• [To do] For each statement, say yes or no to whether it agrees with the article on 3M's return to the office, and quote the article's exact words that decide it. (a) 3M's "Work Your Way" policy began in 2020. (b) Last fall, every 3M office employee was required to report in three days a week. (c) 3M will stop letting distant remote workers log in from home.

• [Extract provided]
========

3M informed employees in a Monday email they will need to be in the office four days a week starting in September, ending five years of remote flexibility born from the pandemic.
It’s also the latest example of a major Minnesota employer tightening the reins on remote-work flexibility in recent years. Ameriprise, Medtronic, U.S. Bank and state employees are now expected in the office at least a few days a week, while General Mills and Target have recalled certain employees for mandatory office days.
“I believe our ability to engage, collaborate and innovate is stronger in person,” CEO Bill Brown wrote to company leaders in an email the Star Tribune obtained. “The value of working in the office is that it allows leaders to demonstrate our performance culture and to reinforce priorities and focus areas in real-time, with speed and urgency, throughout the organization.”
The Maplewood-based manufacturer began its “Work Your Way” policy in 2020, allowing office employees to work fully remote. The flexibility lasted longer than hybrid work policies at many other Fortune 500 companies, and 3M boasted it was a “talent differentiator” as recently as spring 2024.
Then the company called senior leaders back to the office three days a week last fall, with other employees encouraged but not required to report in for “collaboration days” on Tuesdays, Wednesdays and Thursdays.
Brown told managers in the email this new change “builds upon the momentum and energy created by the implementation of Collaboration Days and will continue to help … embed 3M excellence” across the company’s global enterprise.
The company said in a statement Tuesday that time in the office allows “teams to be present and engage on a personal level both within and outside of meetings.”
3M’s tens of thousands of manufacturing employees worldwide will continue to work in person at factories as they have since the pandemic began. The company will still allow distant remote workers to log in from home. Nationwide, about 20% of the white-collar workforce is fully remote, while 46% work on a hybrid schedule, according to WFH Research.

========

• [Listed records]

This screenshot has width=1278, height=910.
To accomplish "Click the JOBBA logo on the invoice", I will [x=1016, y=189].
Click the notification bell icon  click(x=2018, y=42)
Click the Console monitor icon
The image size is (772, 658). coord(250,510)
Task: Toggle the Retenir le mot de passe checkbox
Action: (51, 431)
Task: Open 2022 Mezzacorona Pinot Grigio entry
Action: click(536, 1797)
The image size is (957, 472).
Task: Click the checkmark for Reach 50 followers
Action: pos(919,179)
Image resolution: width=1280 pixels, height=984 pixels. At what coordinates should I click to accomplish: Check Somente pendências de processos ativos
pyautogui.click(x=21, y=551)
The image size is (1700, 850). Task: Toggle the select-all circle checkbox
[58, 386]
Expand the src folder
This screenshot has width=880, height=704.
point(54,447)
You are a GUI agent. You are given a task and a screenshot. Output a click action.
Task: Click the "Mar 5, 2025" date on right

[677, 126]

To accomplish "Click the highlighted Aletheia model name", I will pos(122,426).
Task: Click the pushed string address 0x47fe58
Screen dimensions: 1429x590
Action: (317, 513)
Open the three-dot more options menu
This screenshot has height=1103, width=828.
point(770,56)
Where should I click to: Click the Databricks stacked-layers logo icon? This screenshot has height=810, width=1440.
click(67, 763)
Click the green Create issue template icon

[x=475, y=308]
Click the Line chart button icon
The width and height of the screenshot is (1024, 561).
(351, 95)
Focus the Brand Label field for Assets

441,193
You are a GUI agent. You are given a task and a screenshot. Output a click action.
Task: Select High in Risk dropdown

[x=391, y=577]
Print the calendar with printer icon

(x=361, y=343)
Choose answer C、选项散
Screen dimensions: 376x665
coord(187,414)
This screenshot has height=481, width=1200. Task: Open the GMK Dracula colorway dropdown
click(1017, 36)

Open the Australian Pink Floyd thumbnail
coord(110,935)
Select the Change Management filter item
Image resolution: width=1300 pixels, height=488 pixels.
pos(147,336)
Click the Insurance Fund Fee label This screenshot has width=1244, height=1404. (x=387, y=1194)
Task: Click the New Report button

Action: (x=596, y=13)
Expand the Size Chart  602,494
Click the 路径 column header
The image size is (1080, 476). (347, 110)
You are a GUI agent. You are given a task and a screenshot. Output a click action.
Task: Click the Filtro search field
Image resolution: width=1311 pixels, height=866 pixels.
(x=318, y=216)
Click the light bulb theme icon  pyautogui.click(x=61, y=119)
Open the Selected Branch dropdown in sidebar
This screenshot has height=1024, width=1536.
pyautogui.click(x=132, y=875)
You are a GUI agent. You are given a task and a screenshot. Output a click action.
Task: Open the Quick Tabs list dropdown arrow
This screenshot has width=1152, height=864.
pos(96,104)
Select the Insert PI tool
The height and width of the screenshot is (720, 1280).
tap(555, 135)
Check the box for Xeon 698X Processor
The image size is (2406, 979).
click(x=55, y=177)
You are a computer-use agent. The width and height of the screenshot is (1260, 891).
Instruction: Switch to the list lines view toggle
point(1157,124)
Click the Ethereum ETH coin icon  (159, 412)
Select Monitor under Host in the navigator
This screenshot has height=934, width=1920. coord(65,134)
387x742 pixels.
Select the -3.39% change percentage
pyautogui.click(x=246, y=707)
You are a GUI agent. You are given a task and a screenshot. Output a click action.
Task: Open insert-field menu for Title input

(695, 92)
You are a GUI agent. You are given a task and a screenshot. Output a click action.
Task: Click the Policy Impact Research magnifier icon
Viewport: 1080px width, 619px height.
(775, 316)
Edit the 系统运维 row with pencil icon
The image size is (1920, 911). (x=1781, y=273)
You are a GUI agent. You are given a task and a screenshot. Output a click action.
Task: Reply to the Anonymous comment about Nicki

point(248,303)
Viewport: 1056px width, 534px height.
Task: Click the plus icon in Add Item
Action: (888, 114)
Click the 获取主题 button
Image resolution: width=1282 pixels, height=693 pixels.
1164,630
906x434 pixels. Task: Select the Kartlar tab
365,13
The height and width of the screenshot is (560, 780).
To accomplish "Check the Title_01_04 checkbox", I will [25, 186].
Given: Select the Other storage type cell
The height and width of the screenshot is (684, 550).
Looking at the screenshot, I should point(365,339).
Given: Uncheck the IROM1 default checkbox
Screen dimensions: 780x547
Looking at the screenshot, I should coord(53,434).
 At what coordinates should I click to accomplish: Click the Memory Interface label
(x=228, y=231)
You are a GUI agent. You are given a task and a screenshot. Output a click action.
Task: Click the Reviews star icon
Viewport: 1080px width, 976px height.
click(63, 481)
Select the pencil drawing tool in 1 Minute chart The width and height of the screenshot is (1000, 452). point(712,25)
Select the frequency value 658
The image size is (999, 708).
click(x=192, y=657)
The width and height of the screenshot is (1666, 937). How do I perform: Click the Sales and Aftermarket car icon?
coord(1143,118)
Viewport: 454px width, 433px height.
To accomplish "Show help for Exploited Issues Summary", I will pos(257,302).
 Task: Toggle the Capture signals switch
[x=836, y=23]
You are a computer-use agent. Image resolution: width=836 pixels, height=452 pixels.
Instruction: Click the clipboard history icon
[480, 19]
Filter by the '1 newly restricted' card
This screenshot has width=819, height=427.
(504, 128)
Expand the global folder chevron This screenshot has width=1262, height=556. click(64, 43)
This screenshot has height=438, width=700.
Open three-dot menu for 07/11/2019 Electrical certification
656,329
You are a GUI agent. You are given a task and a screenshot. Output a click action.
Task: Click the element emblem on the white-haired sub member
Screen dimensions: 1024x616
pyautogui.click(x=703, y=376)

========

• [Response to this exercise]
(a) Yes: "The Maplewood-based manufacturer began its “Work Your Way” policy in 2020"
(b) No: "with other employees encouraged but not required to report in"
(c) No: "The company will still allow distant remote workers to log in from home."